- SOURCE DOCUMENT -
# # # #

Kennedy stayed an extra year in her three-year position as service- learning coordinator to complete the Ascension project. She thinks a more accurate term for service learning is community-based partnering. With doctorates in both sociology and marketing, she taught two courses in the project: a sociology class, Immigration, Fear and Hate; and a marketing research class.

Her marketing students discovered that West Broadway, one block north of Ascension, was one of the largest retailing areas in Minneapolis before the mid-1960s. Plymouth Avenue, four blocks south of Ascension, once looked like Grand Avenue in St. Paul does now: lined with small shops. Many Jews opened businesses along Plymouth because they were not allowed employment in non-Jewish businesses.

But things changed in the 1960s. The convenants restricting Jews from buying homes in the suburbs or in other parts of the city were lifted, so they began to move from the Ascension area. Racial unrest and the construction of Interstate 94 divided the neighborhood. In 1966, almost all the businesses on Plymouth Avenue were burned to the ground during urban riots.

# # # #

- INFORMATION SUPPLIED -

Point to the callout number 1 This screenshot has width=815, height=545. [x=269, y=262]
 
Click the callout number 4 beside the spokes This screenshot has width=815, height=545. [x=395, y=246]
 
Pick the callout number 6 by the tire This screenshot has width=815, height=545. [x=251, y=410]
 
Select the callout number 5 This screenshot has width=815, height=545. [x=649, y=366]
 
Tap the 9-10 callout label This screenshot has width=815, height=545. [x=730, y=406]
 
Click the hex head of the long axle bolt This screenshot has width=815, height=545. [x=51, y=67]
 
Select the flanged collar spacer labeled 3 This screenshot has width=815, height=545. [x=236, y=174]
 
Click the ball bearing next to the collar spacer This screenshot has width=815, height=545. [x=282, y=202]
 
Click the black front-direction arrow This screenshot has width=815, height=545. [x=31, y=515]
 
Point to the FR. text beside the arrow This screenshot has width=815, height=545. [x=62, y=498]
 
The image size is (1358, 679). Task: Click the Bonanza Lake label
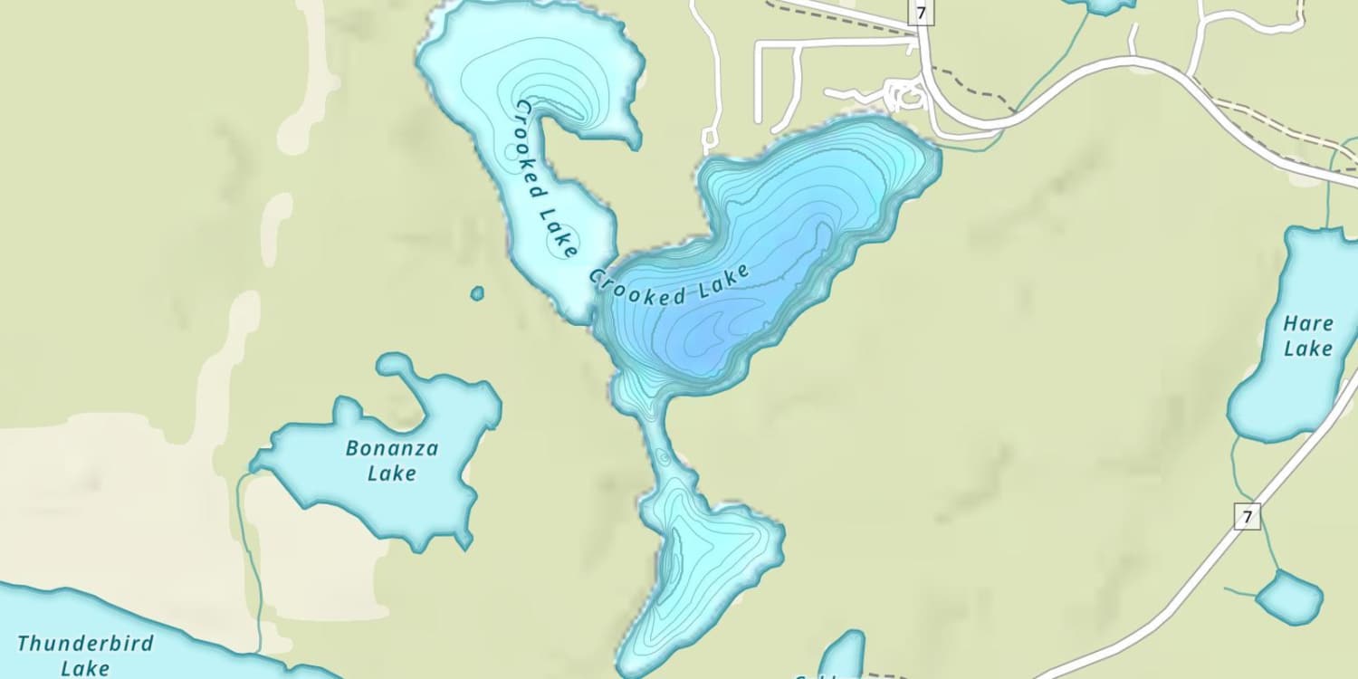pos(392,460)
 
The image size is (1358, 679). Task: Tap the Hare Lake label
pos(1308,336)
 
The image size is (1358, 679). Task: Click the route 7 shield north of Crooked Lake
pos(921,12)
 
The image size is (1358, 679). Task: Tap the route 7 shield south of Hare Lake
pos(1247,517)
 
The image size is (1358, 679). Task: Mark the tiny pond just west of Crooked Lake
pos(477,293)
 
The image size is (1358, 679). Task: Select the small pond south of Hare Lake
pos(1289,597)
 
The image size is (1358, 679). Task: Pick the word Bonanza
pos(392,448)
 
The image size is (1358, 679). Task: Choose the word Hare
pos(1308,323)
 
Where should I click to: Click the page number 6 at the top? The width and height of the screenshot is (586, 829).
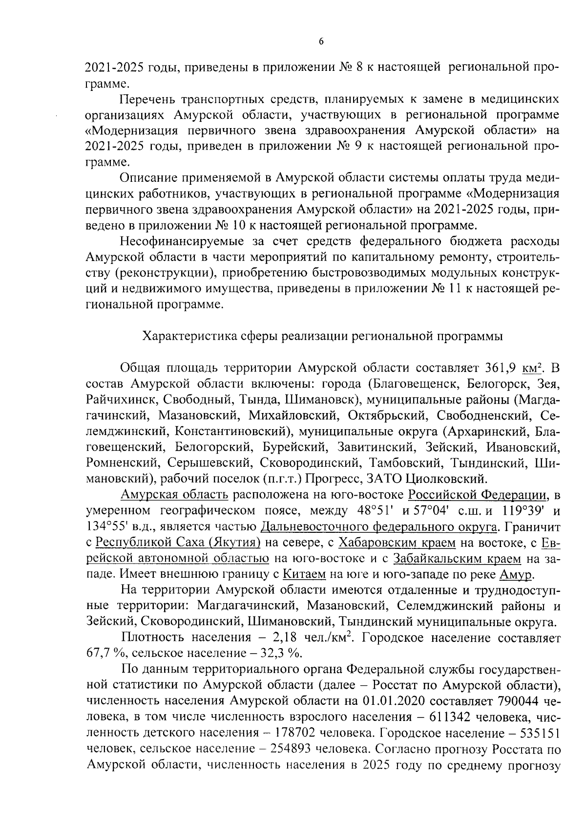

# # # #

- STATED GOAL 1 -
Do these statements agree with the account of the Ascension neighborhood? Answer yes or no for each, quoting the words of the account that decide it.
(a) Kennedy taught both a sociology class and a marketing research class in the project.
(b) West Broadway lies one block south of Ascension.
(c) In 1966, nearly all the businesses on Plymouth Avenue were burned during urban riots.
- STATED GOAL 2 -
Can you write out the stretch of the Ascension neighborhood account from "Her marketing students" through "in non-Jewish businesses."?
- STATED GOAL 3 -
Can you carry the Ascension neighborhood account on from its last sentence?

- EXERCISE OUTPUT 1 -
(a) Yes: "a sociology class, Immigration, Fear and Hate; and a marketing research class."
(b) No: "West Broadway, one block north of Ascension"
(c) Yes: "In 1966, almost all the businesses on Plymouth Avenue were burned to the ground during urban riots."

- EXERCISE OUTPUT 2 -
Her marketing students discovered that West Broadway, one block north of Ascension, was one of the largest retailing areas in Minneapolis before the mid-1960s. Plymouth Avenue, four blocks south of Ascension, once looked like Grand Avenue in St. Paul does now: lined with small shops. Many Jews opened businesses along Plymouth because they were not allowed employment in non-Jewish businesses.

- EXERCISE OUTPUT 3 -
Commercial success has not returned to the area as evidenced by the Broadway Target store, which recently closed. The area has moved from hosting predominantly for-profit businesses to the majority being nonprofit.

By comparing North Minneapolis with other areas of Hennepin County, the marketing students reported that “with few job opportunities for area residents, household incomes are much lower than average for the city and the county.”

Discovering other views

Dealing with diversity and new immigrant populations is nothing new for Ascension Parish. It once served more than 1,800 households, primarily Irish with some Germans and Poles, at its height in the 1960s. Today the parish is one-tenth that size and is composed of African-Americans, Hispanics, Southeast Asians, West Africans and Caucasians. It offers a Spanish Mass and two English-speaking Masses.

In 2000, just one year after he became pastor of Ascension, Father Michael O’Connell was approached by Kennedy about St. Thomas’ Ascension project. He was interested to learn more about parishioners who were very different from those at the Basilica of St. Mary, where he also serves as rector.

“The students have given us a much clearer picture of who lives here and the economic impact of that, and of the faith expectations and apprehensions of the people,” he said when the project was complete last spring. “It confirmed our need to reach out into the neighborhood.” O’Connell ’84 M.A. was ordained in 1967; he served on the St. Thomas board of trustees from 1992 to 1997.

Kennedy’s interest in the North Side began through her involvement with the Jewish Historical Society of the Upper Midwest. It had researched the migration of Jews from North Minneapolis to the suburbs.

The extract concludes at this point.